Case in point: last week, while walking to work, I smelled something burning while I was in the middle of Ortigas. Also, I felt something at my feet. I figured out that the soles of my shoes have melted, and I’m in trouble. But I just actually just stepped on a big steaming pile of doggy shit. But that isn’t the point.

Seriously, I’ve reached the point where I scream in happiness whenever rain (or anything resembling that) arrives. And when I say “anything resembling that,” I mean water falling from above, like an aircon dripping, a water hose pointed upwards and set to full blast, or a guy standing at a ledge above me and urinating happily.

Sadly, the rain somehow lasts only for around 30 seconds. So I run outside, screaming my head off because of the overflowing joy this precipitation has bestowed upon me (WTF choice of words, Ade – Ed) and my hair isn’t even decently wet when the rain stops.

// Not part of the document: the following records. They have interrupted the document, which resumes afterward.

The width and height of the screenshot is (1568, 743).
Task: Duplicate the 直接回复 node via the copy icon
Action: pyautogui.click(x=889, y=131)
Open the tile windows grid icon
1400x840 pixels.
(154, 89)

And I stop mid-dance (one leg raised, face in an expression of extreme joy). I then dejectedly walk back to the house.

Seriously, it sucks. So I tried putting in a bowl of ice in front of the electric fan. It was going well until my fan conked out. I even walked around the house in my boxers but it freaked out the cat and made the mailman faint. Kinda like this:

So yeah. I’m practically giving up in this conquest of finding reprieve from the heat. I am so going to welcome the sweet embrace of heatstroke. Just you wait and see.